REQUIRED WORK:
A. Answer these questions from the review of the Painting Advanced show, one answer per line:
(i) Which gallery is hosting the group show Painting Advanced?
(ii) What kind of painters does the show bring together?
(iii) What medium and dimensions are listed for Andrew Spence's "Red Pink White 3"?
B. Reproduce word for word the section of the Painting Advanced review starting with "Painting Advanced, a" and going on through "Gallery, New York.".
C. Carry on writing the review of the Painting Advanced group show from the point where its text ends.

READING PASSAGE:
Painting Advanced, a group show at Edward Thorp Gallery, gathers together a number of abstract painters under the always-tricky premise of envelope pushing. “The artists,” we’re told, “are not confined to the language of painting as being a narrow set of conventions.” It’s unclear whether the language of liberation is currently pertinent—what pressing set of conventions does painting need to be freed from? “The energies that painting still possesses” are mentioned, alluding to the possible worry that people don’t care about painting anymore. Regardless of qualms over painting’s contemporary state, Painting Advanced is an energetic, engrossing show.

Andrew Spence, "Red Pink White 3," 2011. Oil on canvas. 22 x 16". Courtesy of Edward Thorp Gallery, New York.

GIVEN DATA:
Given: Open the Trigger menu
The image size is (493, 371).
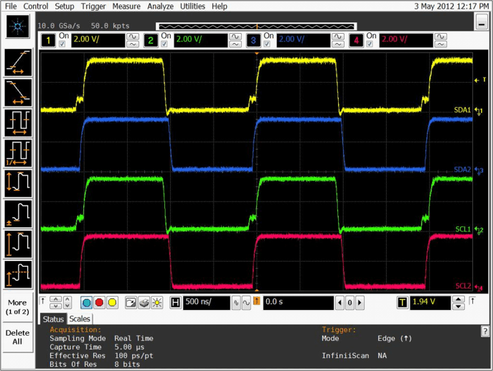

ANSWERS:
A.
(i) Edward Thorp Gallery
(ii) Abstract painters
(iii) Oil on canvas, 22 x 16"

B.
Painting Advanced, a group show at Edward Thorp Gallery, gathers together a number of abstract painters under the always-tricky premise of envelope pushing. “The artists,” we’re told, “are not confined to the language of painting as being a narrow set of conventions.” It’s unclear whether the language of liberation is currently pertinent—what pressing set of conventions does painting need to be freed from? “The energies that painting still possesses” are mentioned, alluding to the possible worry that people don’t care about painting anymore. Regardless of qualms over painting’s contemporary state, Painting Advanced is an energetic, engrossing show.

Andrew Spence, "Red Pink White 3," 2011. Oil on canvas. 22 x 16". Courtesy of Edward Thorp Gallery, New York.

C.
The exhibit is strongest when exploring possibilities of spatiality and perceptions of depth, qualities well delved into by Andrea Belag. While previous pieces often used watercolor-esque rinses of color (see the blown-out, decaying “Red Canyon”from 1996), here Belag paints thin and lengthy strokes that fuse together in broad swashes. There’s something wonderfully simple and, for lack of a more poetic term, streaky about the works. “Big Blue”(2012) relies on the brushstrokes’ contrasting directions. Reminiscent of a flag slipping about a pole, stiff lines on the canvas’s left edge move vertically while a curling wave runs from side to side. Bookended on top and bottom by blue and pink hues, a red patch sits in the center. Belag manages to suggest moments of textural calm lying beneath her busy brushwork, and the outcome is like viewing an expanse of pure color through a streaked windowpane.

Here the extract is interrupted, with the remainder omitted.